++++ The records
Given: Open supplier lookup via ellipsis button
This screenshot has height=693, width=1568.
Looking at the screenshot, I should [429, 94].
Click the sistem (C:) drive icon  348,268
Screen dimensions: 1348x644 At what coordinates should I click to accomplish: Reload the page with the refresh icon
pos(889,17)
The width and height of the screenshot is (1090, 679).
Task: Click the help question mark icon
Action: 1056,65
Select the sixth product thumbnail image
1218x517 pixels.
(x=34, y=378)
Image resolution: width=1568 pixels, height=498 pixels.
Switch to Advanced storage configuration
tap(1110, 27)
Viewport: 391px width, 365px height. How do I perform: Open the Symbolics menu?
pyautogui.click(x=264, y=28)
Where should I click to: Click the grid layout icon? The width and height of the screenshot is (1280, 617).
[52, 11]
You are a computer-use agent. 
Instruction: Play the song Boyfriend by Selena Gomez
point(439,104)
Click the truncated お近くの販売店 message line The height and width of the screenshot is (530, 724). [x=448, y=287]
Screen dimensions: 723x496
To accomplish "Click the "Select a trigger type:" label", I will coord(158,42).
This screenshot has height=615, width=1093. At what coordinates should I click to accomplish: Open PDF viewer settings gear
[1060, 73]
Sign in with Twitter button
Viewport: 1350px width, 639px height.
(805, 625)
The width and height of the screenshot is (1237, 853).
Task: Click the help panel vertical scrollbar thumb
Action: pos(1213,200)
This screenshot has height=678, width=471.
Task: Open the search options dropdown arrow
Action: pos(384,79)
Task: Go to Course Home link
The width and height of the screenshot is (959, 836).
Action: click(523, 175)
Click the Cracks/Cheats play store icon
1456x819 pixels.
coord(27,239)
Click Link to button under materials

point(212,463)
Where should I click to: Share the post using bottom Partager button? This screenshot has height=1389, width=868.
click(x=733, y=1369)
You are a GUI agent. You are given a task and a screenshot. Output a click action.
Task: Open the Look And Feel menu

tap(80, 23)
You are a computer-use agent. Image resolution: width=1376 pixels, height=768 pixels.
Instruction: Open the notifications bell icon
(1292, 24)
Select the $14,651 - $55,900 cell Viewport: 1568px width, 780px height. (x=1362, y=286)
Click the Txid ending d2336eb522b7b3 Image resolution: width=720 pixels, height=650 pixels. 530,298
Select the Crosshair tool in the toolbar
++++++++
◆ **Problem description**:
All records shown above need to be written out again verbatim.

◆ **Response box**:
Given: Open supplier lookup via ellipsis button
This screenshot has height=693, width=1568.
Looking at the screenshot, I should [429, 94].
Click the sistem (C:) drive icon  348,268
Screen dimensions: 1348x644 At what coordinates should I click to accomplish: Reload the page with the refresh icon
pos(889,17)
The width and height of the screenshot is (1090, 679).
Task: Click the help question mark icon
Action: 1056,65
Select the sixth product thumbnail image
1218x517 pixels.
(x=34, y=378)
Image resolution: width=1568 pixels, height=498 pixels.
Switch to Advanced storage configuration
tap(1110, 27)
Viewport: 391px width, 365px height. How do I perform: Open the Symbolics menu?
pyautogui.click(x=264, y=28)
Where should I click to: Click the grid layout icon? The width and height of the screenshot is (1280, 617).
[52, 11]
You are a computer-use agent. 
Instruction: Play the song Boyfriend by Selena Gomez
point(439,104)
Click the truncated お近くの販売店 message line The height and width of the screenshot is (530, 724). [x=448, y=287]
Screen dimensions: 723x496
To accomplish "Click the "Select a trigger type:" label", I will coord(158,42).
This screenshot has height=615, width=1093. At what coordinates should I click to accomplish: Open PDF viewer settings gear
[1060, 73]
Sign in with Twitter button
Viewport: 1350px width, 639px height.
(805, 625)
The width and height of the screenshot is (1237, 853).
Task: Click the help panel vertical scrollbar thumb
Action: pos(1213,200)
This screenshot has height=678, width=471.
Task: Open the search options dropdown arrow
Action: pos(384,79)
Task: Go to Course Home link
The width and height of the screenshot is (959, 836).
Action: click(523, 175)
Click the Cracks/Cheats play store icon
1456x819 pixels.
coord(27,239)
Click Link to button under materials

point(212,463)
Where should I click to: Share the post using bottom Partager button? This screenshot has height=1389, width=868.
click(x=733, y=1369)
You are a GUI agent. You are given a task and a screenshot. Output a click action.
Task: Open the Look And Feel menu

tap(80, 23)
You are a computer-use agent. Image resolution: width=1376 pixels, height=768 pixels.
Instruction: Open the notifications bell icon
(1292, 24)
Select the $14,651 - $55,900 cell Viewport: 1568px width, 780px height. (x=1362, y=286)
Click the Txid ending d2336eb522b7b3 Image resolution: width=720 pixels, height=650 pixels. 530,298
Select the Crosshair tool in the toolbar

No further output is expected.